Signal handling — %SIG#

%SIG is the hash where Perl exposes signal handlers. Setting $SIG{NAME} installs a handler for signal NAME; deleting it restores the default action. Two pseudo-signals — __WARN__ and __DIE__ — are not real OS signals at all but interpreter hooks into warn and die.

The signal table#

Real OS signals come from the POSIX and signal.h lists. The common ones — keys you will actually use:

Key

Signal

Default action

When you handle it

INT

SIGINT

terminate

Ctrl-C: graceful shutdown

TERM

SIGTERM

terminate

kill <pid>: graceful shutdown

HUP

SIGHUP

terminate

terminal hangup; daemons reload config

QUIT

SIGQUIT

terminate + core

Ctrl-: like INT but with a core dump

PIPE

SIGPIPE

terminate

wrote to a closed pipe; usually ignored

CHLD

SIGCHLD

ignore

a child process died (waitpid here)

USR1

SIGUSR1

terminate

application-defined event

USR2

SIGUSR2

terminate

application-defined event

ALRM

SIGALRM

terminate

alarm() timer expired

WINCH

SIGWINCH

ignore

terminal window resized

IO

SIGIO

terminate

async I/O ready

The full list — including signals you cannot catch (KILL, STOP) and platform-specific signals — comes from the POSIX module, which exports the numeric constants (SIGINT, SIGTERM, …) and the WIFEXITED-family wait macros.

--*--

▶ **What to work on**
(1) Translate this sentence from the signal-handling page into Spanish: "%SIG is the hash where Perl exposes signal handlers."
(2) List every key in the signal-handling page's table whose default action is plain "terminate" and not "terminate + core".
(3) Reproduce the stretch of the signal-handling page from "The full list" through "WIFEXITED-family wait macros.".
The material that comes next is from a different source and is unrelated to the signal-handling page.

▶ **Recorded data**
--*--

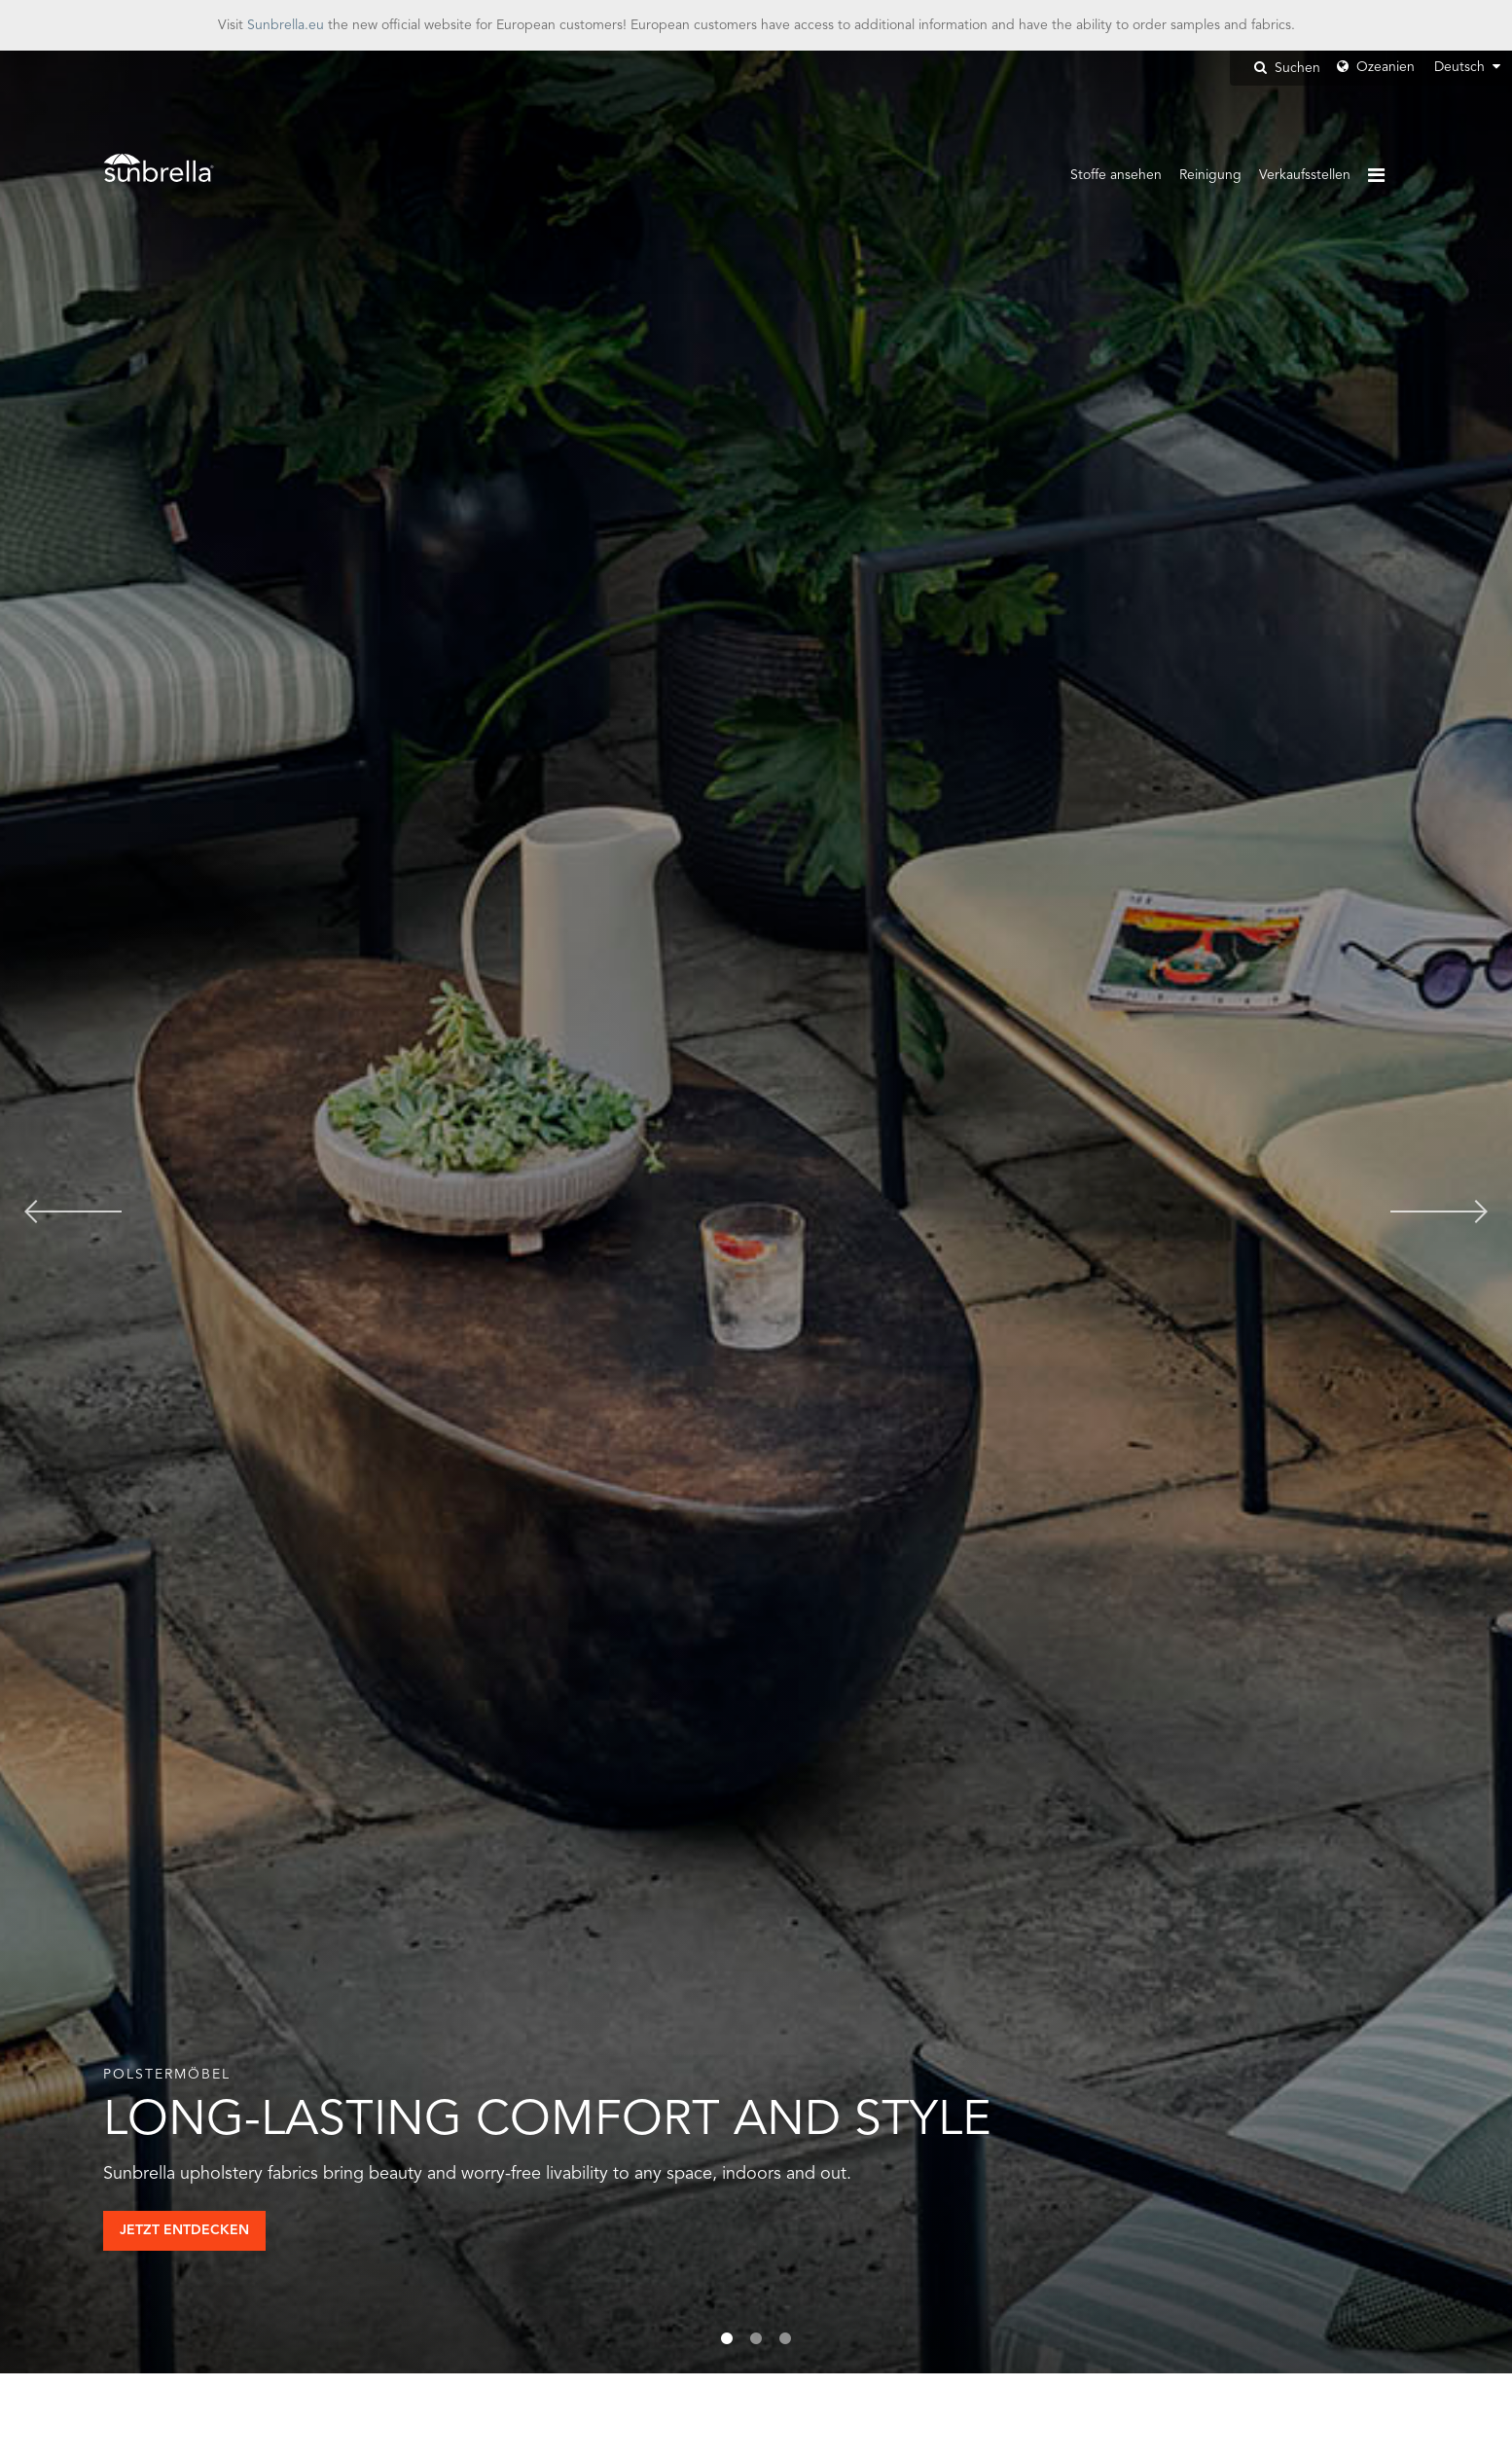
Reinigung (1210, 175)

--*--

▶ **The results**
(1) %SIG es el hash donde Perl expone los manejadores de señales.

(2) INT, TERM, HUP, PIPE, USR1, USR2, ALRM, IO

(3)
The full list — including signals you cannot catch (KILL, STOP) and platform-specific signals — comes from the POSIX module, which exports the numeric constants (SIGINT, SIGTERM, …) and the WIFEXITED-family wait macros.